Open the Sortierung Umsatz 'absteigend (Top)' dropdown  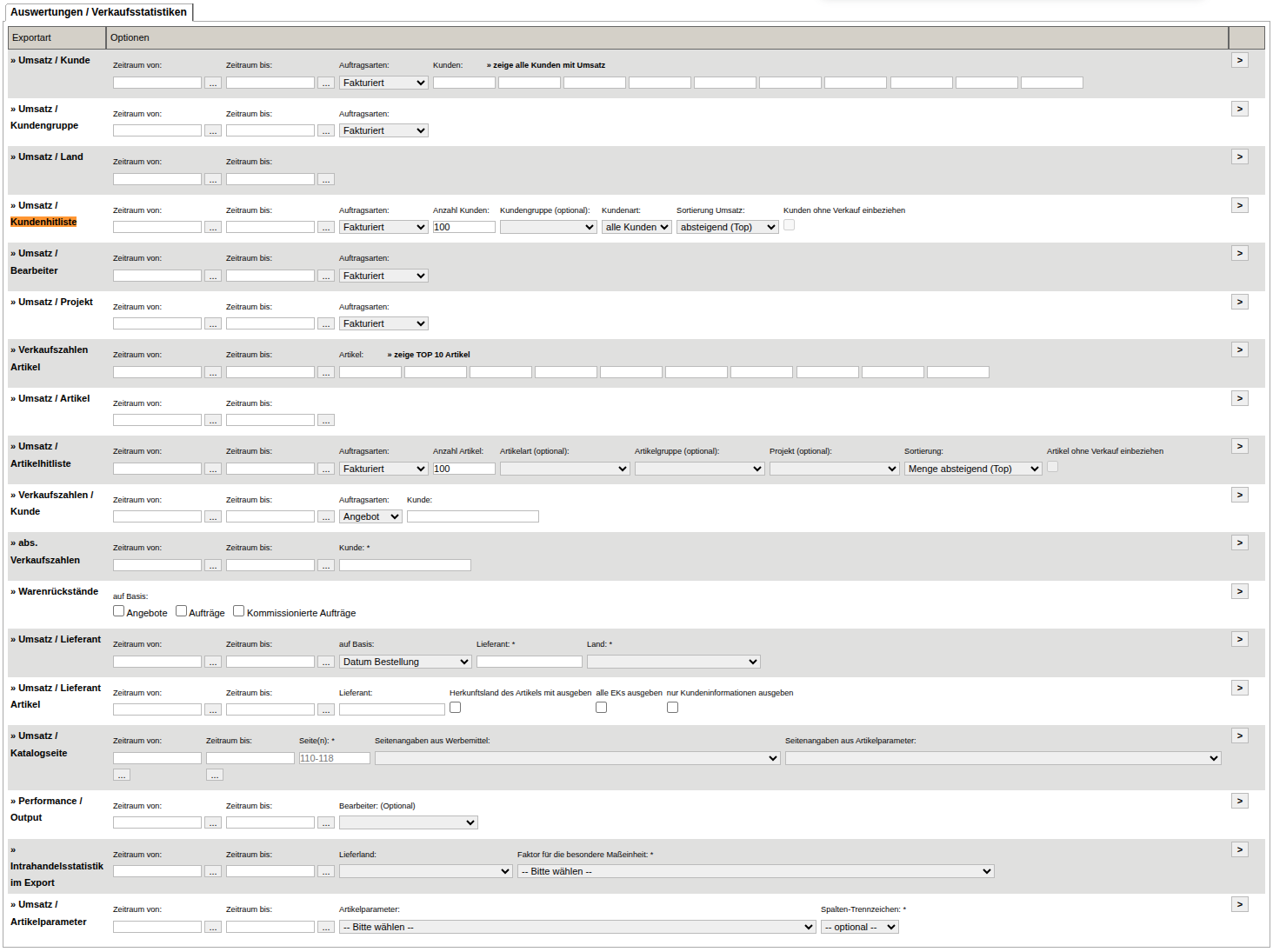pos(728,227)
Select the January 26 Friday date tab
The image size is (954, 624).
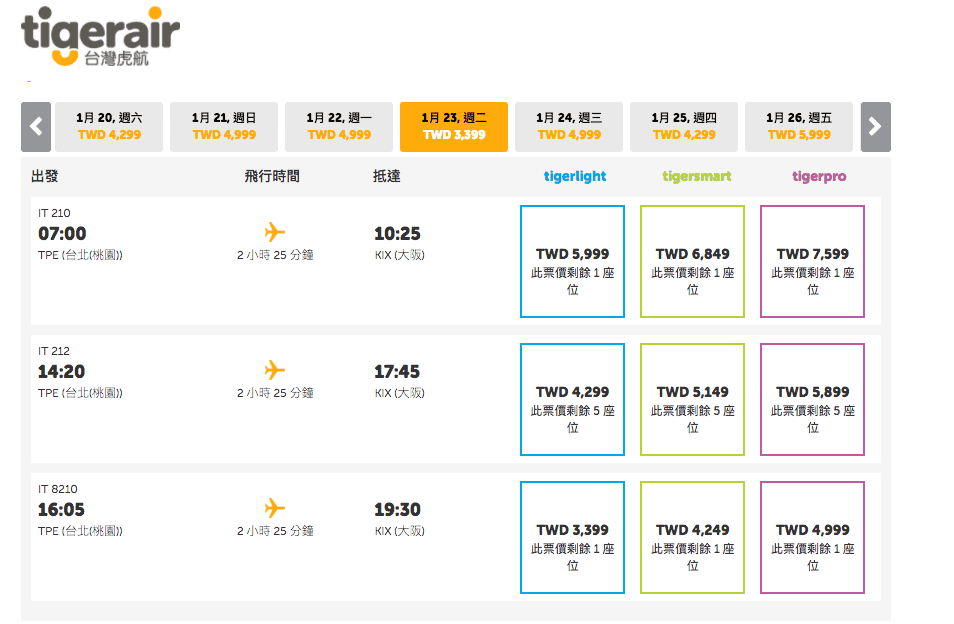(x=799, y=126)
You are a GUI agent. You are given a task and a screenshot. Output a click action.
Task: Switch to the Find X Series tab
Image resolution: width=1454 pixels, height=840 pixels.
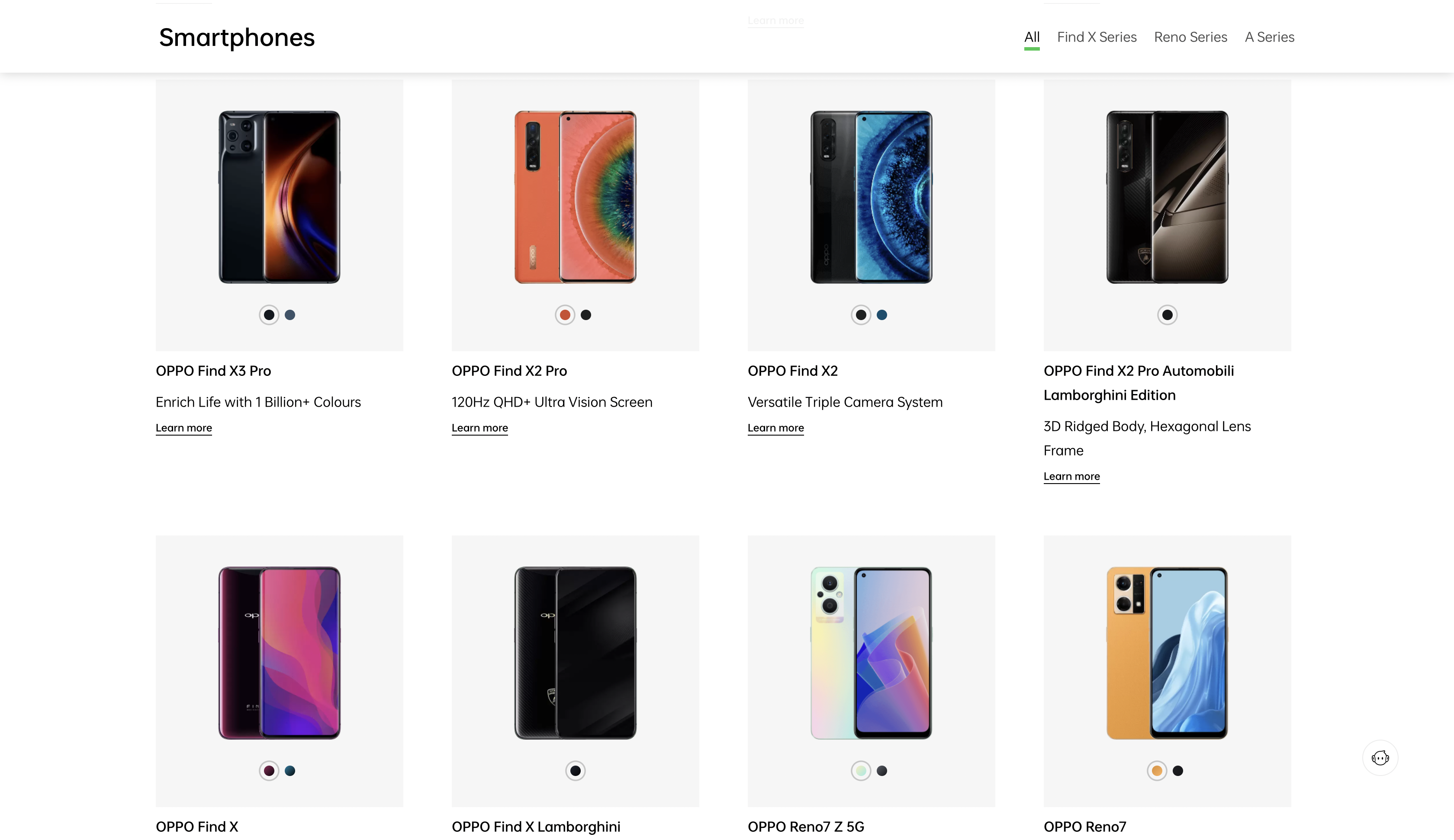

YOUR TASK:
Write out exactly the lines from the line holding "Task: Switch to the Find X Series tab" through the last line of the records above, inclusive, and nothing more. Leave out the pictures.

OUTPUT FOR THIS TASK:
Task: Switch to the Find X Series tab
Image resolution: width=1454 pixels, height=840 pixels.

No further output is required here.